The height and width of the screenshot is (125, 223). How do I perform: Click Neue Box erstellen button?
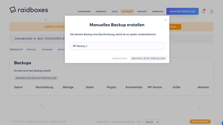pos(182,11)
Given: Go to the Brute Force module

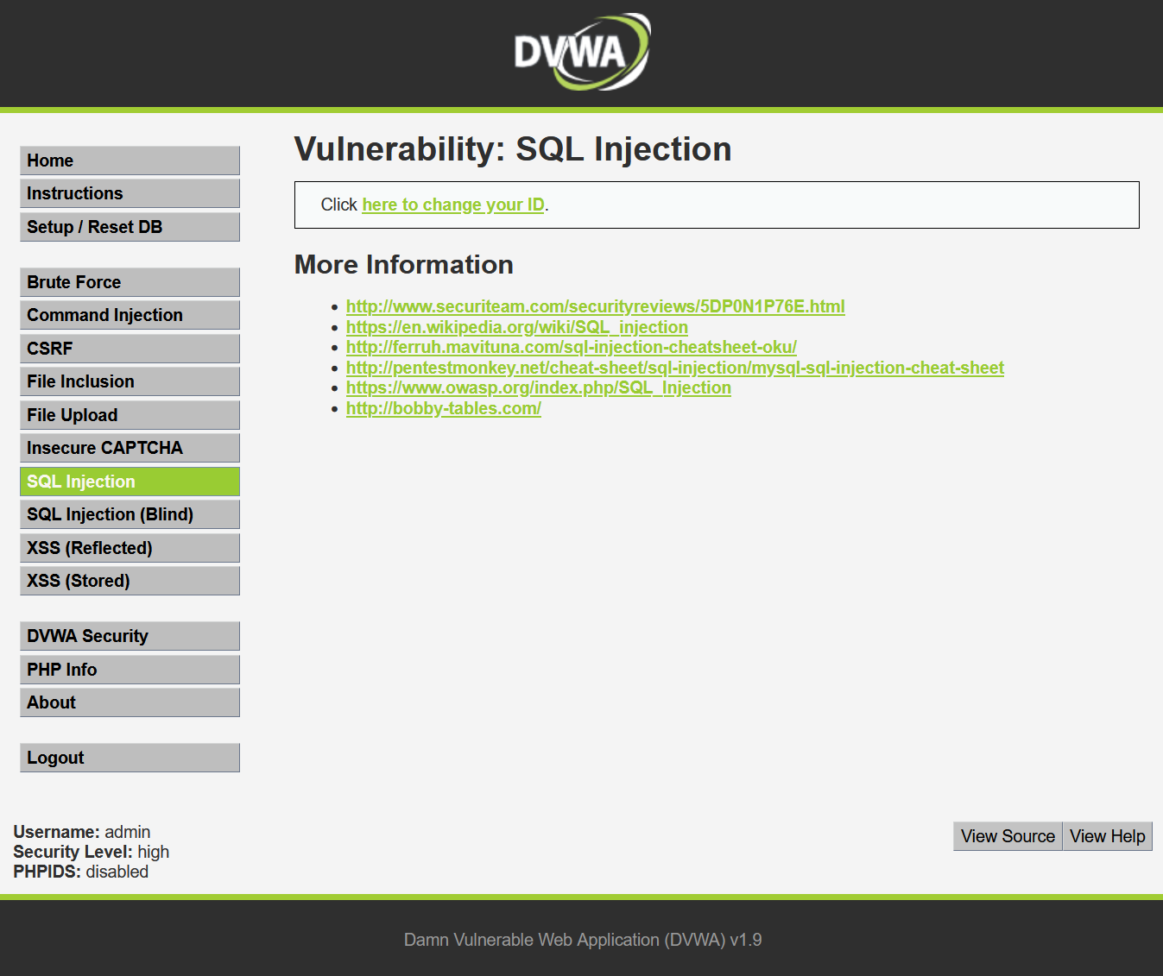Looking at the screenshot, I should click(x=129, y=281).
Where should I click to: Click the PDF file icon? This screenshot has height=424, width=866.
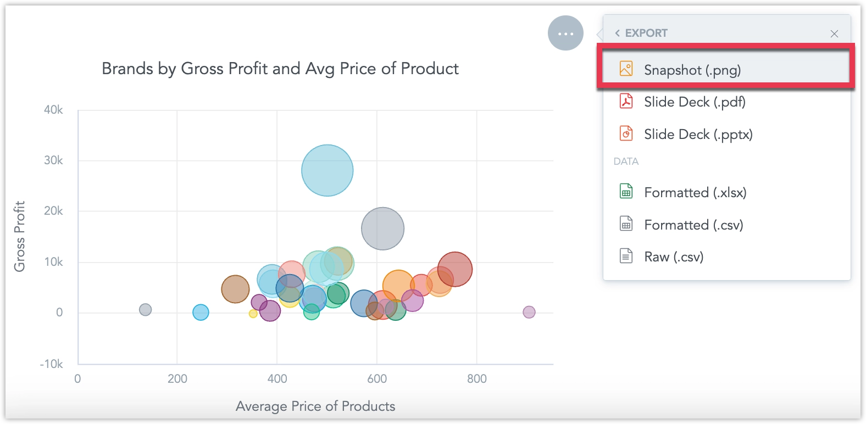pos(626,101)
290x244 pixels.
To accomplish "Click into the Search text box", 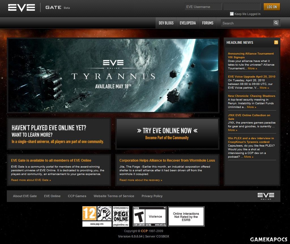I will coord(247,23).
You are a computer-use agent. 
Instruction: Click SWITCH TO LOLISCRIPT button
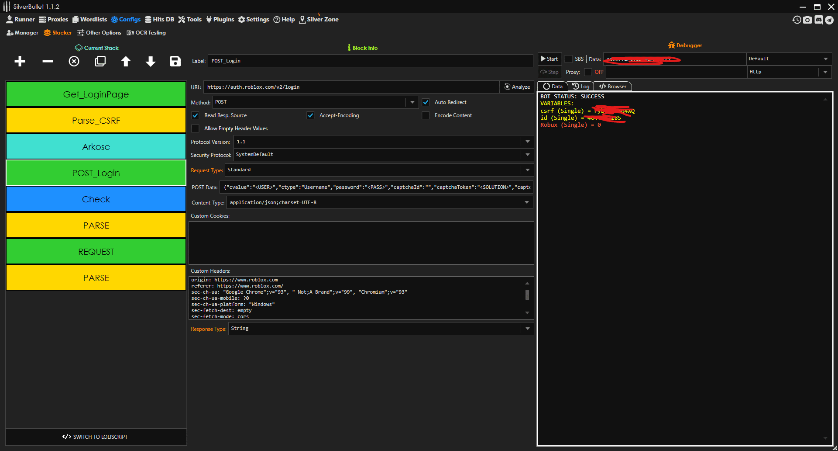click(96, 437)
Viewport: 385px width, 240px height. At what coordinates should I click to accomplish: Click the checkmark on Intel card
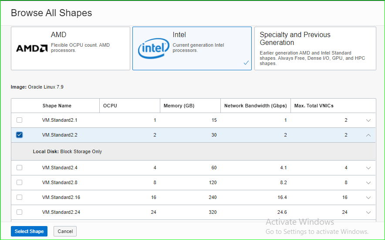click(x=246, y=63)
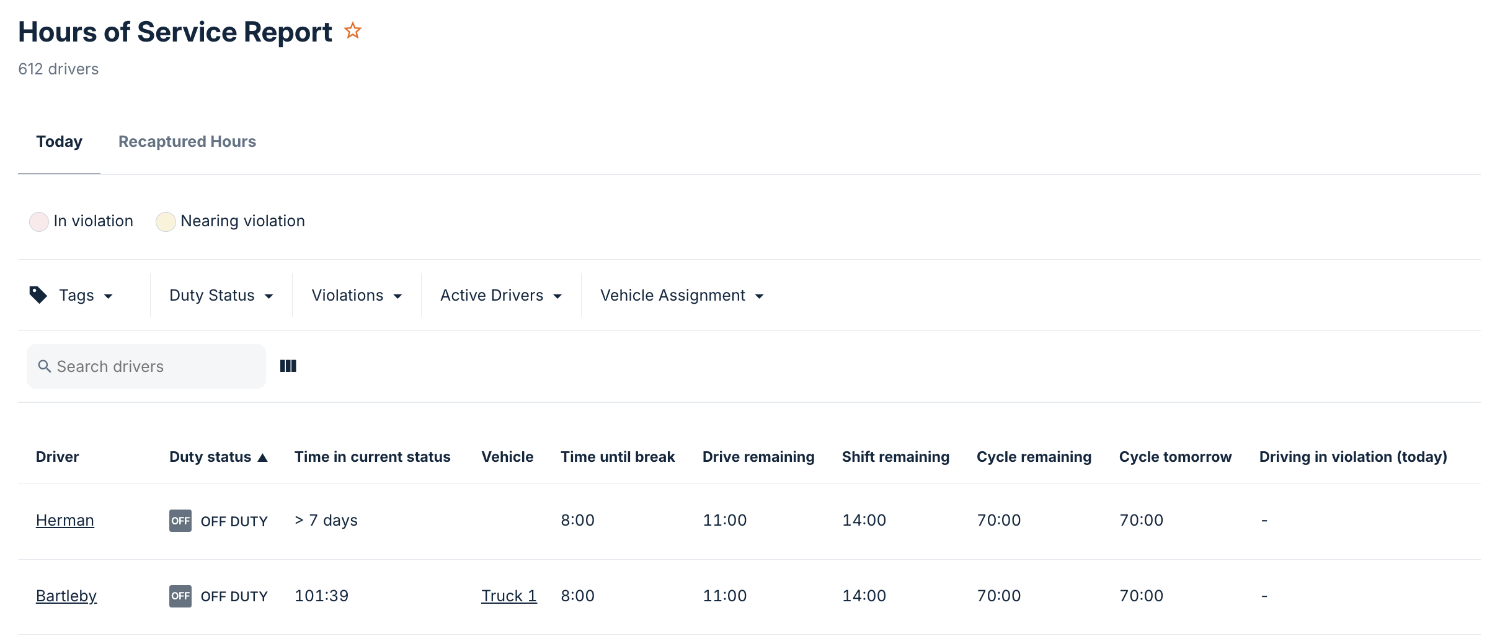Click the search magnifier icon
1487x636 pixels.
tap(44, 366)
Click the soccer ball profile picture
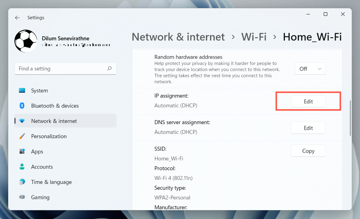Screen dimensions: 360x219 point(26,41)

--

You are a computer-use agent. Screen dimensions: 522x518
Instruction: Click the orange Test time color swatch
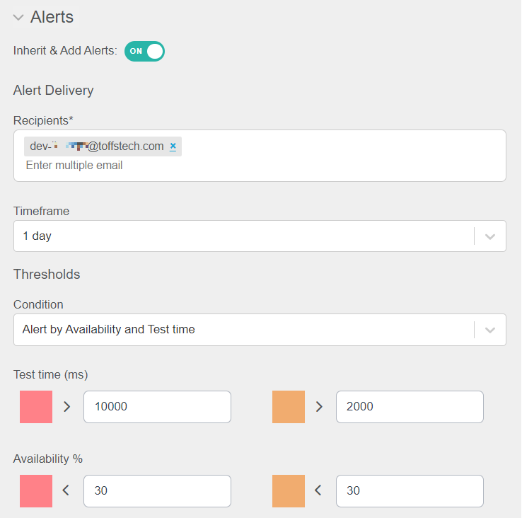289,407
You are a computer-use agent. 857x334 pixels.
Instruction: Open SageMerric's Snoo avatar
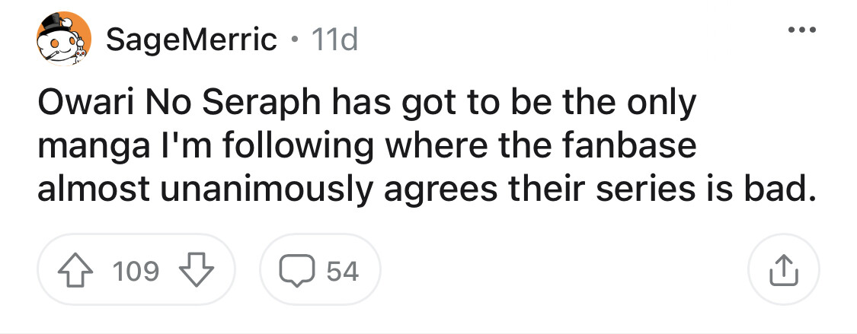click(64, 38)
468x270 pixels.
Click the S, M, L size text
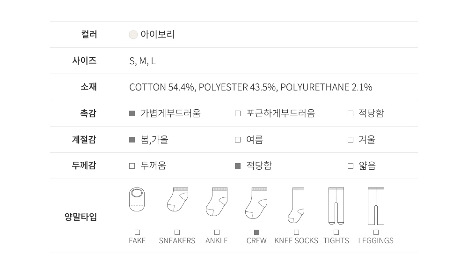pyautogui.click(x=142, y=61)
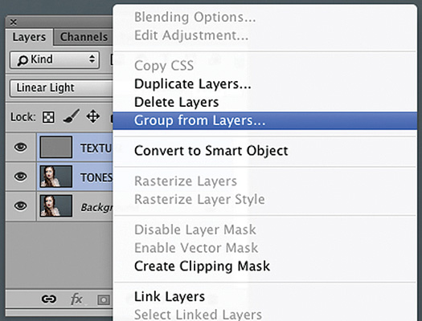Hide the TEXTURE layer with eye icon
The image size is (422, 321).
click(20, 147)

==

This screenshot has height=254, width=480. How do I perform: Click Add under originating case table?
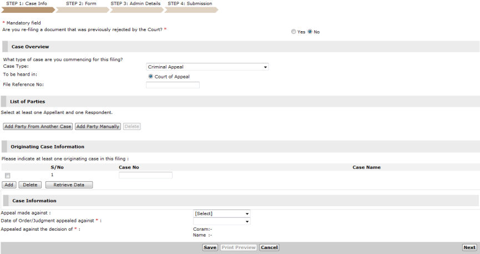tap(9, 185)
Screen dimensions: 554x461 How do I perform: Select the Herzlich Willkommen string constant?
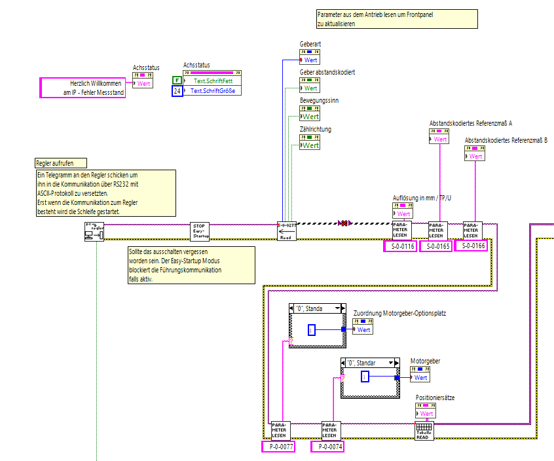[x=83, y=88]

• **What is needed**
Search the listing above for the string "agent". Copy every line that contains it.

• **Answer space**
You are a computer-use agent. 
You are a computer-use agent. Screen dimensions: 522x518
You are a computer-use agent. 857x334 pixels.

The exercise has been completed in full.